Date of Award

Spring 2003

Document Type

Dissertation

Degree Name

Doctor of Philosophy (PhD)

Department

Biomedical Engineering

First Advisor

Charles J. Robinson

Abstract

Research objectives. One source of falls in the elderly may be an inability to sufficiently adjust to transient postural perturbations or slips. Identifying useful predictors of fall potential, as well as factors that affect the ability of an individual to detect a movement of the standing support surface may provide insight into postural stability and methods to increase stability in elders. To do this, acceleration thresholds to short, precise, lateral platform translations and the resultant psychophysical responses of adults with early Type 2 diabetes to age-matched controls and young adults were measured.

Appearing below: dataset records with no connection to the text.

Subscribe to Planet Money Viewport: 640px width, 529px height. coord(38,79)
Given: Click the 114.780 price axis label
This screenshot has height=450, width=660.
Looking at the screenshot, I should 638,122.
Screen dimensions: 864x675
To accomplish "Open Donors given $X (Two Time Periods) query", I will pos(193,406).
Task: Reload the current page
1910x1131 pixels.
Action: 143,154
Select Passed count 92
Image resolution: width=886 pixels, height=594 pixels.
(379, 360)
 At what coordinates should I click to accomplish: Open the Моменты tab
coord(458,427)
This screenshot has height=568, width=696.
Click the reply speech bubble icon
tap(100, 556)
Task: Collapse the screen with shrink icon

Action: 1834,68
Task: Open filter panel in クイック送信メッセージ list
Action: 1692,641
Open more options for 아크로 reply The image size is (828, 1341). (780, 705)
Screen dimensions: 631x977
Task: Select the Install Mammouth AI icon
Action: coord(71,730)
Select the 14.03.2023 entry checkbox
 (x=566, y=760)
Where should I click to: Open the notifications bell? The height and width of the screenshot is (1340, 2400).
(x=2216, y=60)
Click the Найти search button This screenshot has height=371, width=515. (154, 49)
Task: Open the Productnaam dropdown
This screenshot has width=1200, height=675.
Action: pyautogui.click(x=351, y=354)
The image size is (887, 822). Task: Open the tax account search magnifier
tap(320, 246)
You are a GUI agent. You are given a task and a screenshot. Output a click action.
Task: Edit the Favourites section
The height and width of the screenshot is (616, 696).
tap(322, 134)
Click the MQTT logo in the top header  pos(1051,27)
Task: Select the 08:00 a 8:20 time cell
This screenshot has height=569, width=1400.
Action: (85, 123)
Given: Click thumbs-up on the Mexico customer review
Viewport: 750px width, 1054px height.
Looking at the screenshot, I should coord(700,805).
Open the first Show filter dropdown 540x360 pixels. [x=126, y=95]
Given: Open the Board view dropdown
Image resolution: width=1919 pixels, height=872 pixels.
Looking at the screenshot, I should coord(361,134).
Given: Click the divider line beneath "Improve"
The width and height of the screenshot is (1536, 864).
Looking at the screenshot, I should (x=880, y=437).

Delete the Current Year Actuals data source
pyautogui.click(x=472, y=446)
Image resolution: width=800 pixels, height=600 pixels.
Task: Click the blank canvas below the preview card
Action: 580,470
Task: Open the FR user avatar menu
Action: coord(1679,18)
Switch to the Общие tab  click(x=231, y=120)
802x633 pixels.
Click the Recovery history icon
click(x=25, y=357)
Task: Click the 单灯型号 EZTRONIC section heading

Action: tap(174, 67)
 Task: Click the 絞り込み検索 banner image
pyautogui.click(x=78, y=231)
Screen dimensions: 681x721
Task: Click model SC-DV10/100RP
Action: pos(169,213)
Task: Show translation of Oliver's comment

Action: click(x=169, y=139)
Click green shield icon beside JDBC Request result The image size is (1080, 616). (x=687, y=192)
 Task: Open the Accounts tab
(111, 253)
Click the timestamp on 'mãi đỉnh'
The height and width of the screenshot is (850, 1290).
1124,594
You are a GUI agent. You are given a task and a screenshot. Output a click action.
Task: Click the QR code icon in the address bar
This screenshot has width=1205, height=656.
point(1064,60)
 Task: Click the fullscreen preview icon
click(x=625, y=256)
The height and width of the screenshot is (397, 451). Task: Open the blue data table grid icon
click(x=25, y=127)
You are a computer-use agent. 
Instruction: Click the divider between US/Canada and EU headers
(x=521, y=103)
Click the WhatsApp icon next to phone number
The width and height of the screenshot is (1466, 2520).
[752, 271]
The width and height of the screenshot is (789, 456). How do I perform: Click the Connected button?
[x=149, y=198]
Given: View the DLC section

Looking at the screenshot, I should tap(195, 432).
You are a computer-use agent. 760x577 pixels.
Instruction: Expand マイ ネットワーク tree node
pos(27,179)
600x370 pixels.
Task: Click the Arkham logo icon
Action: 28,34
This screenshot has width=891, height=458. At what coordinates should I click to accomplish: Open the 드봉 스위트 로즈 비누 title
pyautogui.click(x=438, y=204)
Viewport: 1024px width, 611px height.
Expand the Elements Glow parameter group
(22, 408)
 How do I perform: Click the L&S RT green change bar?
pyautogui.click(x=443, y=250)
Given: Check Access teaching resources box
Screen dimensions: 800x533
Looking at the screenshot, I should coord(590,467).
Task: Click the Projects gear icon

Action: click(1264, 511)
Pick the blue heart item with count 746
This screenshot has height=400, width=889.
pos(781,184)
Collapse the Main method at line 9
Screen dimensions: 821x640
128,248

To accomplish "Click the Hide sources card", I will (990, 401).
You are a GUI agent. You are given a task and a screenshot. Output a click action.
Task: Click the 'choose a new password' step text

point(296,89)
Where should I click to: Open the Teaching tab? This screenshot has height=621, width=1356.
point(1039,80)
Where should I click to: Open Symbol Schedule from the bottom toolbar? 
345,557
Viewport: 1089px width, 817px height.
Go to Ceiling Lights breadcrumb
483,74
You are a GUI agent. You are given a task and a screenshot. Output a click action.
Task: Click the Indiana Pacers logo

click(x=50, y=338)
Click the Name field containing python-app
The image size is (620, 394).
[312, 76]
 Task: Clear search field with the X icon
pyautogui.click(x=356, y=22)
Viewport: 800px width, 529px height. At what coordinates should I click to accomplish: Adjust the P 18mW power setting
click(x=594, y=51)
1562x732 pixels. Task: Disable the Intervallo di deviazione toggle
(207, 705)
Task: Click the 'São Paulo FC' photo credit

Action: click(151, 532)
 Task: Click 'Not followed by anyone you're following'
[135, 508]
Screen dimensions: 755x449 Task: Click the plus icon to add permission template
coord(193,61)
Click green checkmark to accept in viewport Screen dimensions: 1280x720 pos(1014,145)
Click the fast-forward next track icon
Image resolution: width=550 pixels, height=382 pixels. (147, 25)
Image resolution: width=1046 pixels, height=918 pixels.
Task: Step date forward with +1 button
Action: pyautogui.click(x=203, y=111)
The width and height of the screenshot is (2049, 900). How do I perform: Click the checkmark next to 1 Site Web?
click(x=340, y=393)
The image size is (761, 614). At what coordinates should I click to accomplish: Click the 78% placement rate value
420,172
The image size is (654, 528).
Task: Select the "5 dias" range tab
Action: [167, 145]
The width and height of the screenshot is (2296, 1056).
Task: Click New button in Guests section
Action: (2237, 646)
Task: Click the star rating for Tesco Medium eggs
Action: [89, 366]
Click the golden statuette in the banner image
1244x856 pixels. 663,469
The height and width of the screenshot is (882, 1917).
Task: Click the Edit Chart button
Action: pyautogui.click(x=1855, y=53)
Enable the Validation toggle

Methods. Using an innovative SLIP-FALLS platform, short (1, 2, 4, 8,and 16mm) lateral perturbations were presented to 21 individuals—9 young adults, 6 neurologically intact elder adults, and 6 elders with diabetes using a two-alternative forced choice (2AFC) protocol. All subjects underwent lower-limb nerve conduction velocity determination, air conduction velocity testing, Semmes-Weinstein monofilament thresholds, the Mini Mental Status Exam, and reaction time tests to touch, tone and high acceleration, 4mm super-threshold perturbations.

Results. All three groups had significantly different thresholds at all small (<4mm) movement lengths, with the diabetic neuropathy group having a markedly higher acceleration threshold (P < 0.001); the healthy elderly, which, in turn, had markedly higher thresholds than young adults. Patients with neuropathy had significantly higher reaction times to platform movements and touches to the plantar sole, but not for auditory tones. Both elderly groups had a significantly higher reaction time to superthreshold platform movement than did young adults. Sensory tests revealed slower nerve conduction velocities, higher air conduction velocities, and lower cognitive ability in the diabetic group.

Conclusions. A marked decrease in perception of very small moves due to aging and diabetic neuropathy could well have a detrimental effect on postural control mechanisms. The higher prevalence of falls in the elderly and elderly diabetics may be due to decreased perceptual ability, slower nerve conduction velocities, and slowing reaction times compounded by larger amounts of imparted energy needed for detection of a slipping event.